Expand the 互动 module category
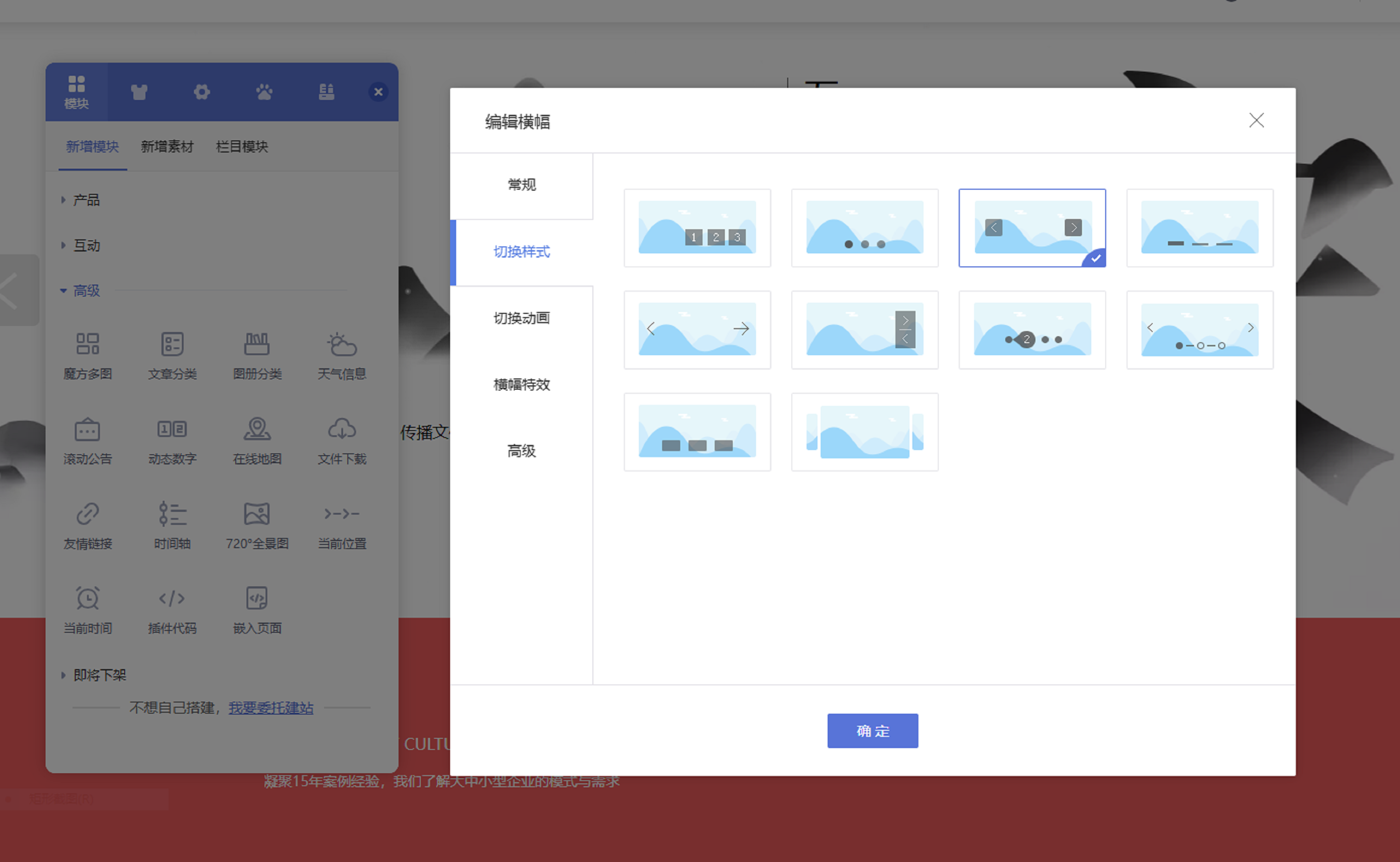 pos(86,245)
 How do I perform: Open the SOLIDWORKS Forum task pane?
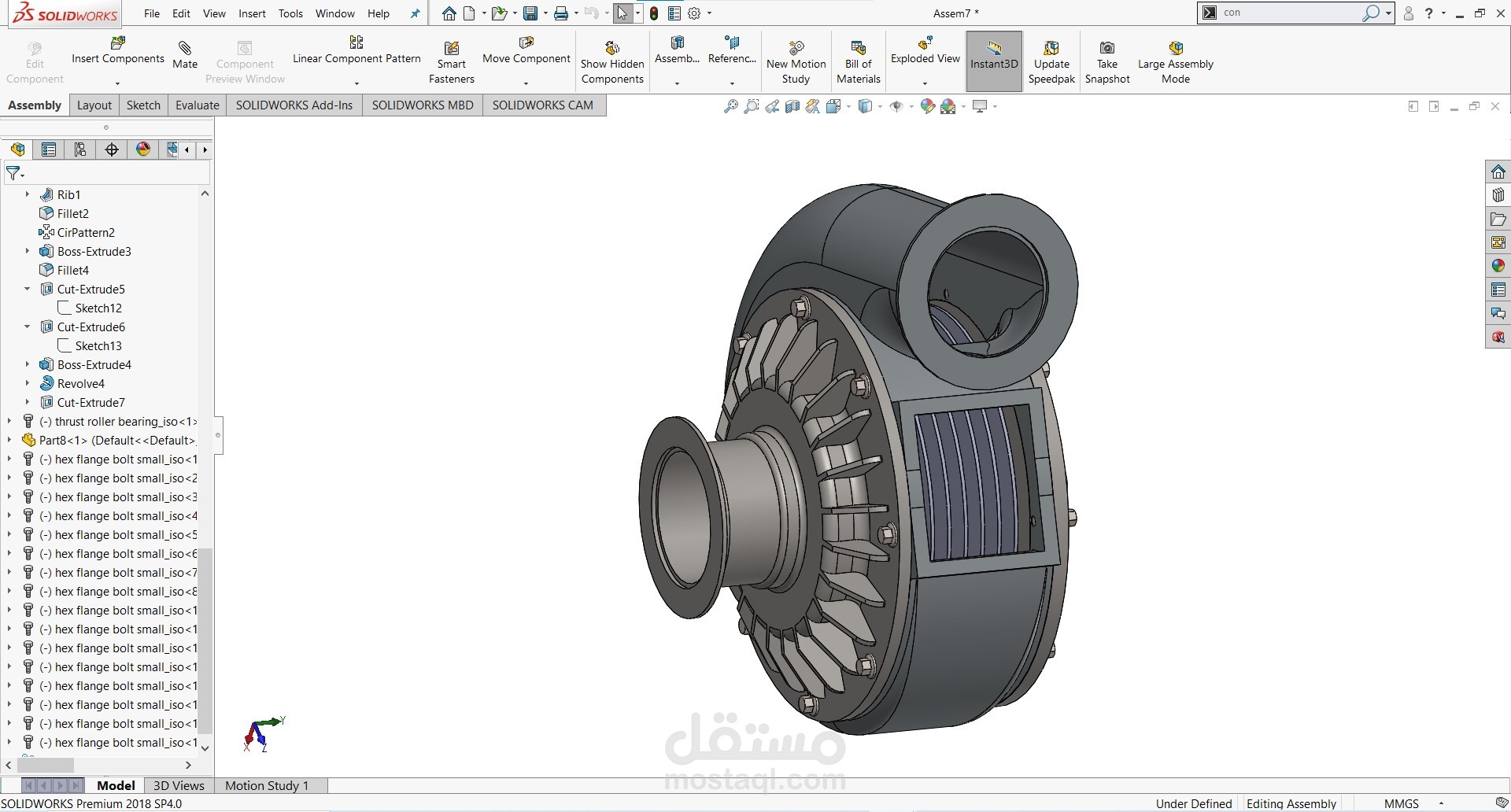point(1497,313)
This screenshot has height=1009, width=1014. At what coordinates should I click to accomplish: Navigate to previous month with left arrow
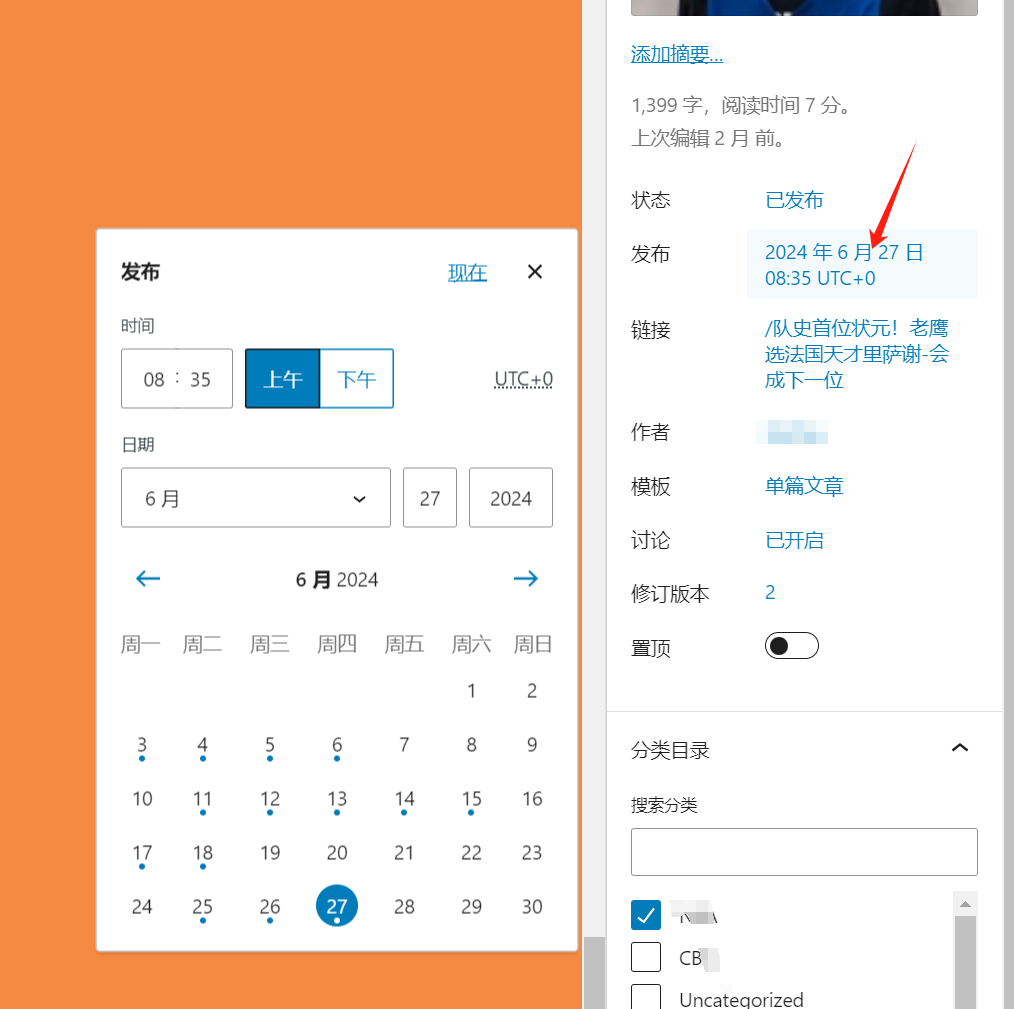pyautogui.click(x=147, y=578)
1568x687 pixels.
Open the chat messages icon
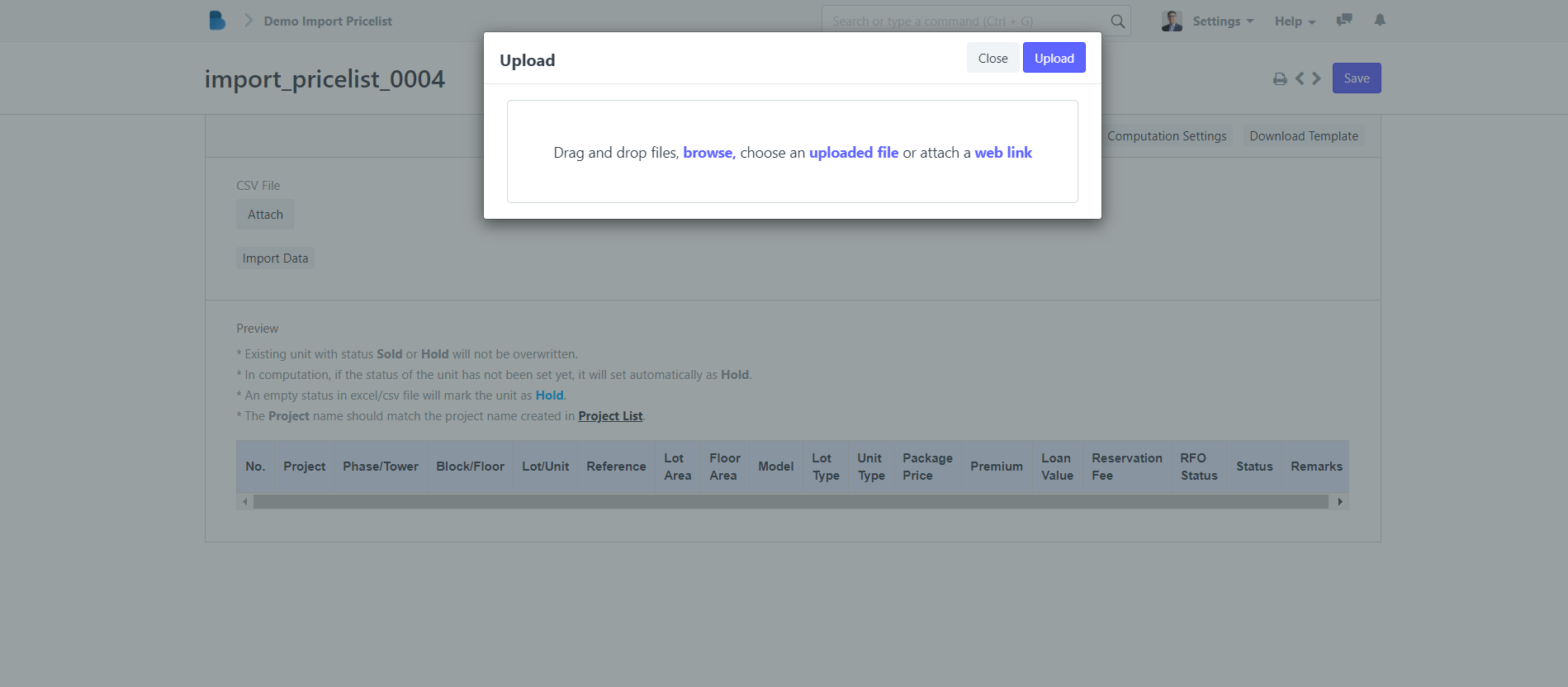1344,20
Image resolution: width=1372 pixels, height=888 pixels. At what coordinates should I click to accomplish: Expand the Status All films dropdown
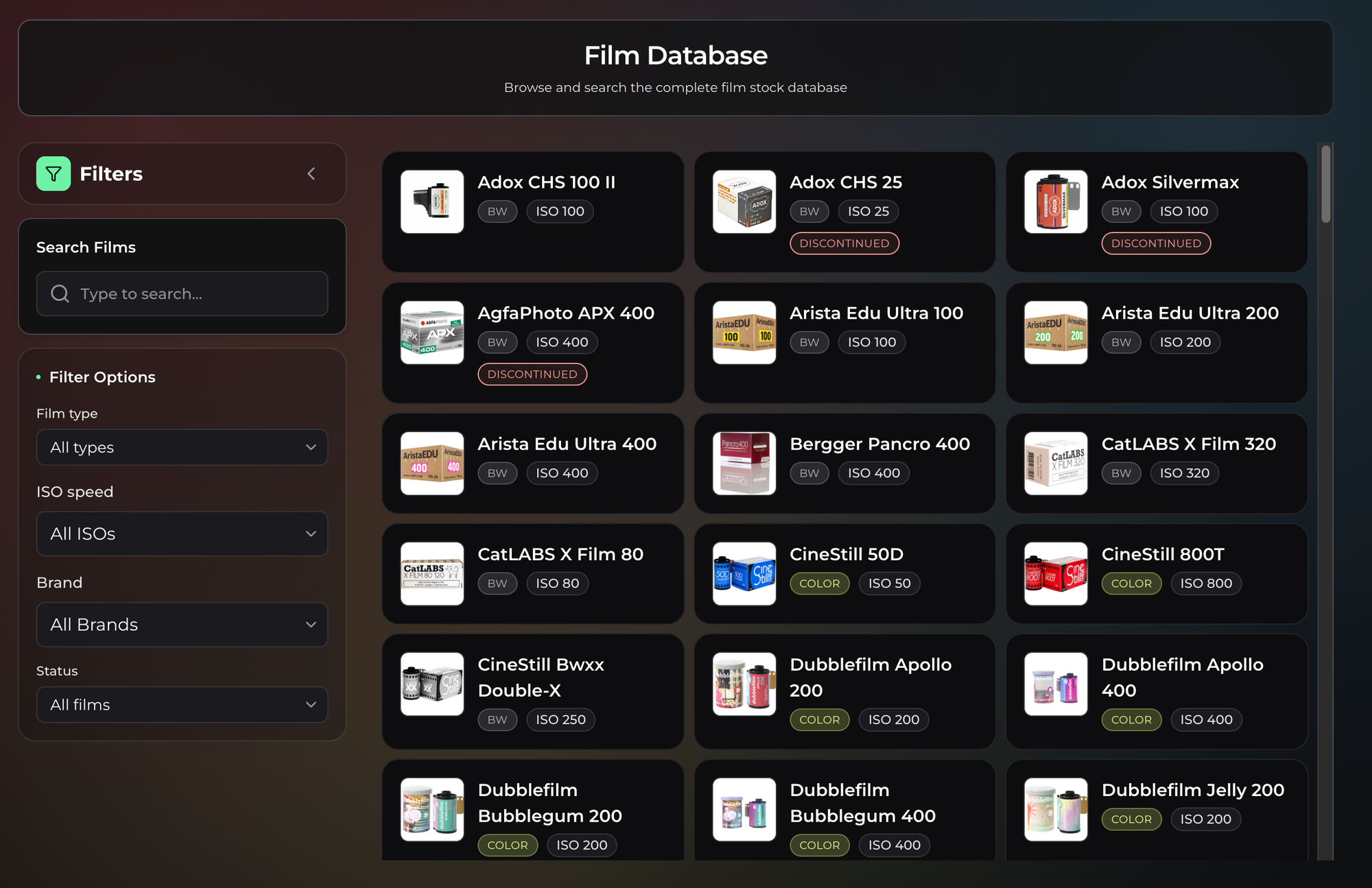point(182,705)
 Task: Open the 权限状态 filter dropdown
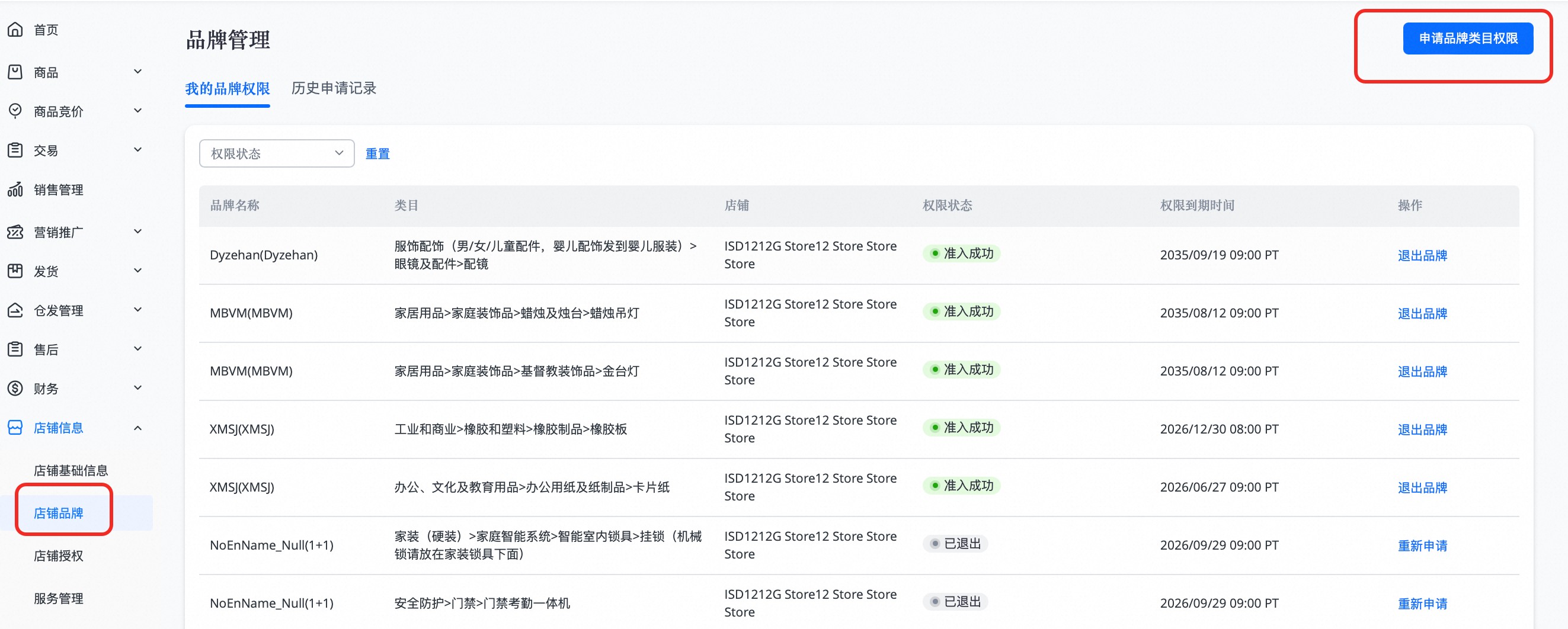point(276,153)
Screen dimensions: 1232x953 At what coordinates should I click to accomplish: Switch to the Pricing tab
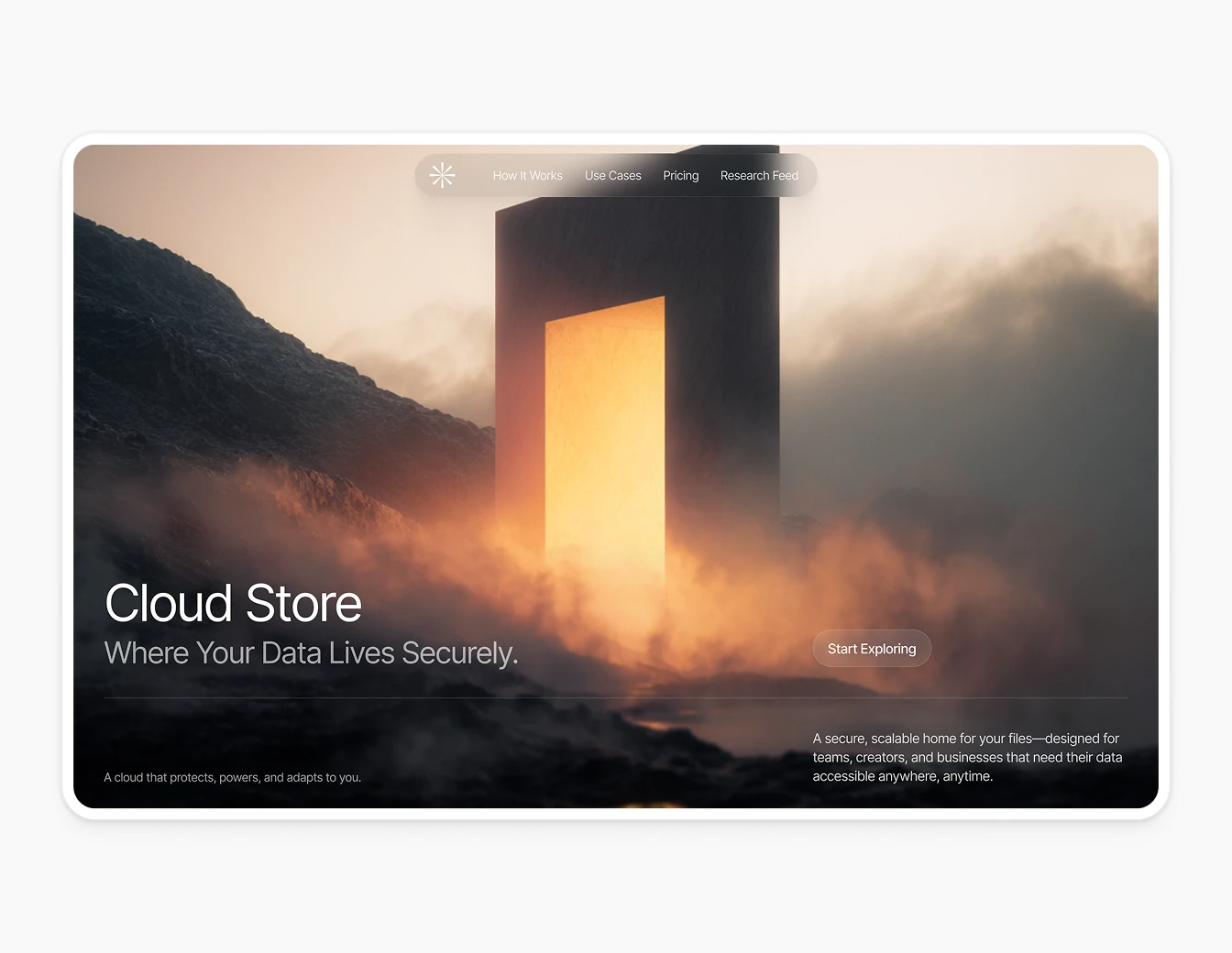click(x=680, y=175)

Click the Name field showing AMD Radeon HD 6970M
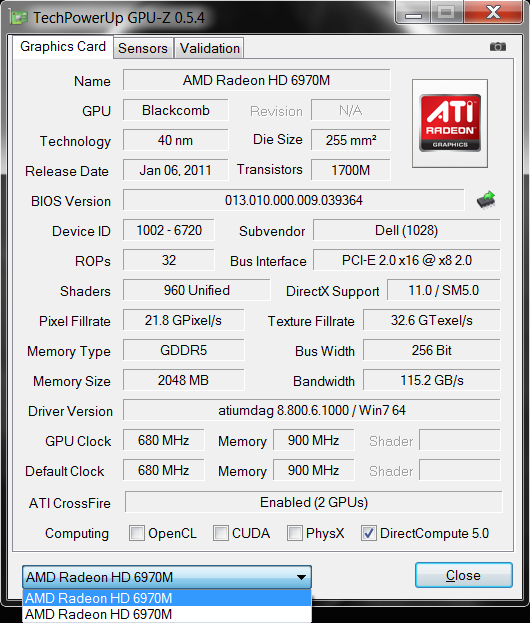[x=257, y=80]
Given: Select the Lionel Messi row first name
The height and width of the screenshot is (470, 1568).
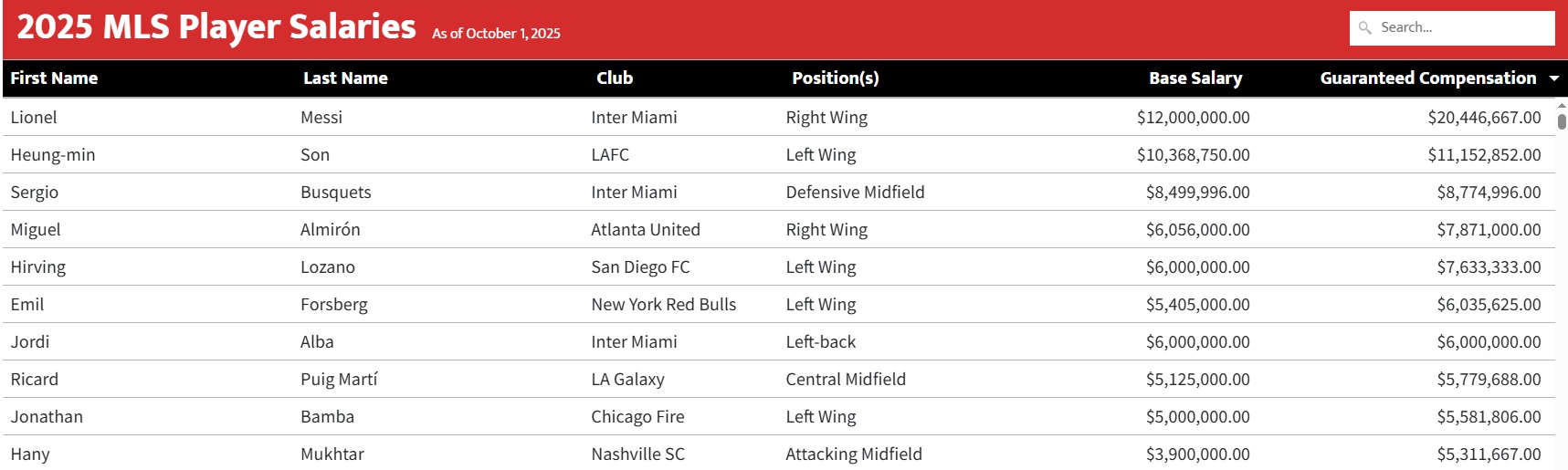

* * *

**What needs to be done:** Please put every line above into a numbered list, skipping any blank lines and leaving out the pictures.

**Exercise solution:**
1. Expand the 互动 module category
2.  pos(86,245)
3.  How do I perform: Open the SOLIDWORKS Forum task pane?
4. point(1497,313)
5. This screenshot has height=1009, width=1014. At what coordinates should I click to accomplish: Navigate to previous month with left arrow
6. pyautogui.click(x=147, y=578)
7. 1568x687 pixels.
8. Open the chat messages icon
9. 1344,20
10. Image resolution: width=1372 pixels, height=888 pixels. At what coordinates should I click to accomplish: Expand the Status All films dropdown
11. point(182,705)
12.  Task: Open the 权限状态 filter dropdown
13. point(276,153)
14. Screen dimensions: 1232x953 At what coordinates should I click to accomplish: Switch to the Pricing tab
15. click(x=680, y=175)
16. Click the Name field showing AMD Radeon HD 6970M
17. [x=257, y=80]
18. Given: Select the Lionel Messi row first name
19. The height and width of the screenshot is (470, 1568).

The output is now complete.